### Material to process
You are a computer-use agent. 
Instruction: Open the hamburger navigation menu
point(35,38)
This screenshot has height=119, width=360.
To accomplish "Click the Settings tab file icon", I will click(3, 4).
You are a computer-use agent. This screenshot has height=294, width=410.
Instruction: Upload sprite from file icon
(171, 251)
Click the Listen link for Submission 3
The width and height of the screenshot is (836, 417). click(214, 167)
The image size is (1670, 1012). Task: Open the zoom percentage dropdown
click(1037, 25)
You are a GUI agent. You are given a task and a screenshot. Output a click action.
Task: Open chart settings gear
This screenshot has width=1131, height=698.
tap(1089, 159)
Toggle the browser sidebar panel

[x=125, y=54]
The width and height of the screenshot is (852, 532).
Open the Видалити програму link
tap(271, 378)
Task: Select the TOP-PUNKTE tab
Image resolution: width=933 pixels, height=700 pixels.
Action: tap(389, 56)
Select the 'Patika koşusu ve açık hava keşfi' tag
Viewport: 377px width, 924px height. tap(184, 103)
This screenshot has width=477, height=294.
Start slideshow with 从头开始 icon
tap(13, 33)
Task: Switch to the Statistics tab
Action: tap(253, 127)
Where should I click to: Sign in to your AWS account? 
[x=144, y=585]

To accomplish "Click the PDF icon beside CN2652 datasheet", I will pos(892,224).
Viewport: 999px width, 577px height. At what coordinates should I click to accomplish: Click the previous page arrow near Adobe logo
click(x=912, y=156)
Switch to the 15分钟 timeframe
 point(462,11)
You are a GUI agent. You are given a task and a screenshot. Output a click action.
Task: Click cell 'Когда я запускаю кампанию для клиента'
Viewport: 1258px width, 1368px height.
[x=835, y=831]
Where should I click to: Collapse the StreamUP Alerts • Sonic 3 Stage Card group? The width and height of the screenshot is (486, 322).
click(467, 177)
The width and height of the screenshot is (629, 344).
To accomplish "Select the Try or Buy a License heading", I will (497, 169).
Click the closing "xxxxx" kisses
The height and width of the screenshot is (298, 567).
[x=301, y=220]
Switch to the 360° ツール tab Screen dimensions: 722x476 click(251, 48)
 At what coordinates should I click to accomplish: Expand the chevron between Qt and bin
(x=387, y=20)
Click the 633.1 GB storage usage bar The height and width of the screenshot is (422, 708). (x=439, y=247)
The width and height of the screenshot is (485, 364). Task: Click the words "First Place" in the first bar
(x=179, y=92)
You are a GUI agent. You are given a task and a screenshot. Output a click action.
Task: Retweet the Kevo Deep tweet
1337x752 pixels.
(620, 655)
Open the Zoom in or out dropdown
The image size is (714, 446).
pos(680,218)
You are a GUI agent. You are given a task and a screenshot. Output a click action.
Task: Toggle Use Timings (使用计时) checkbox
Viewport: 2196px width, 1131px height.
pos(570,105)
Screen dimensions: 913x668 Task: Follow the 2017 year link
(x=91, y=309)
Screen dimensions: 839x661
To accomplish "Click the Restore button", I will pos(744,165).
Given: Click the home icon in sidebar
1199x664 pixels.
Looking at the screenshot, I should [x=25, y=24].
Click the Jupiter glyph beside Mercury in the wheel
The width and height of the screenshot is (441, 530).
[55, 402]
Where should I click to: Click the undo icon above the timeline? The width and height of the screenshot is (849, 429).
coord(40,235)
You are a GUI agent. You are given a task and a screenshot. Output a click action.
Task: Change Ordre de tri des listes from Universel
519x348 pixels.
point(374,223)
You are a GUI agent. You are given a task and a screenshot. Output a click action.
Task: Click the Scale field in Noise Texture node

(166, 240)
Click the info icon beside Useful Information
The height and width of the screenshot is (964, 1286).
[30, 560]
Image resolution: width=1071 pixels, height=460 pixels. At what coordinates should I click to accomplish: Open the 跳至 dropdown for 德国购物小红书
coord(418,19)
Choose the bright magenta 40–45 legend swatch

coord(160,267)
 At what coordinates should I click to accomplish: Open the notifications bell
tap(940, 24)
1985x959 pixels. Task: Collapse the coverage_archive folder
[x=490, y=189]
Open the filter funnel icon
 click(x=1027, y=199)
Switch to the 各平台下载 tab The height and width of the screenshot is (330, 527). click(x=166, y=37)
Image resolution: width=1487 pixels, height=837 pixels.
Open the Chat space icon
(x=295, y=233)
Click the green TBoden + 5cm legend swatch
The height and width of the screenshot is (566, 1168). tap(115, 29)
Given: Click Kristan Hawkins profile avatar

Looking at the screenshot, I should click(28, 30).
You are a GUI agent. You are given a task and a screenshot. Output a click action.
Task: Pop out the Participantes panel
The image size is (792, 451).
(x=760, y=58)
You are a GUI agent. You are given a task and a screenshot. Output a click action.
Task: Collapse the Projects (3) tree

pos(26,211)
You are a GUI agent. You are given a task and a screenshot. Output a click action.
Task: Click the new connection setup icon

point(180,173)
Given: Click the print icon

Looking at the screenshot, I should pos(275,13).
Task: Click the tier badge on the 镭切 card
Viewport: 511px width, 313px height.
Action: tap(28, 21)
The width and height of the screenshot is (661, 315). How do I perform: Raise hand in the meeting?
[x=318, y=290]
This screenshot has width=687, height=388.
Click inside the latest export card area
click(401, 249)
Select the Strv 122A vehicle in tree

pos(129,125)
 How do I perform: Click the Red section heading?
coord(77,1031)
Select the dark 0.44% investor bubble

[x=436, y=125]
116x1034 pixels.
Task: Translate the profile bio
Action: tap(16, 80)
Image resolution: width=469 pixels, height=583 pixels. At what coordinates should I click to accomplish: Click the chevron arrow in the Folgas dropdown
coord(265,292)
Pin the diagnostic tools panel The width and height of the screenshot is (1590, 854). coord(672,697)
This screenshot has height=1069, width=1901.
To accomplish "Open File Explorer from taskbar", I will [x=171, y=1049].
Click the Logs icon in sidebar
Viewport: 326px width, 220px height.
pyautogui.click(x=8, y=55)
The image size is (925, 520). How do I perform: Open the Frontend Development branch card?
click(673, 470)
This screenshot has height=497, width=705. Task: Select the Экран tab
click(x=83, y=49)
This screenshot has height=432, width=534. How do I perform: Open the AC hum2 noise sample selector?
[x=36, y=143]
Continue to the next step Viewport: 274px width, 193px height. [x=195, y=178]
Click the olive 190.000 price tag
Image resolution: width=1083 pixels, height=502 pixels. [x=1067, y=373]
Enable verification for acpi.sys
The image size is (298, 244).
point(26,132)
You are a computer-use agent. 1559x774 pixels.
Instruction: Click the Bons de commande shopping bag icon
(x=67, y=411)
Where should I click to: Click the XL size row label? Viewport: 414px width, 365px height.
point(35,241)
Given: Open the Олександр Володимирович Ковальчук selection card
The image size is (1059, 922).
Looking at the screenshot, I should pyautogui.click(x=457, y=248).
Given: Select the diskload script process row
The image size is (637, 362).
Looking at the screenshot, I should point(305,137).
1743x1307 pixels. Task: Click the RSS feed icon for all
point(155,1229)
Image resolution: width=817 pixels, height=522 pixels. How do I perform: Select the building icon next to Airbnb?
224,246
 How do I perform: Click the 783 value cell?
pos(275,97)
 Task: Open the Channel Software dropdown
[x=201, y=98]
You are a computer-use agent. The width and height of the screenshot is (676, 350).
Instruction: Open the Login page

### Exercise task
Quote everything from the start of the entries down to and including the line containing "The width and height of the screenshot is (836, 417).".

### Task response
You are a computer-use agent. 
Instruction: Open the hamburger navigation menu
point(35,38)
This screenshot has height=119, width=360.
To accomplish "Click the Settings tab file icon", I will click(3, 4).
You are a computer-use agent. This screenshot has height=294, width=410.
Instruction: Upload sprite from file icon
(171, 251)
Click the Listen link for Submission 3
The width and height of the screenshot is (836, 417). click(214, 167)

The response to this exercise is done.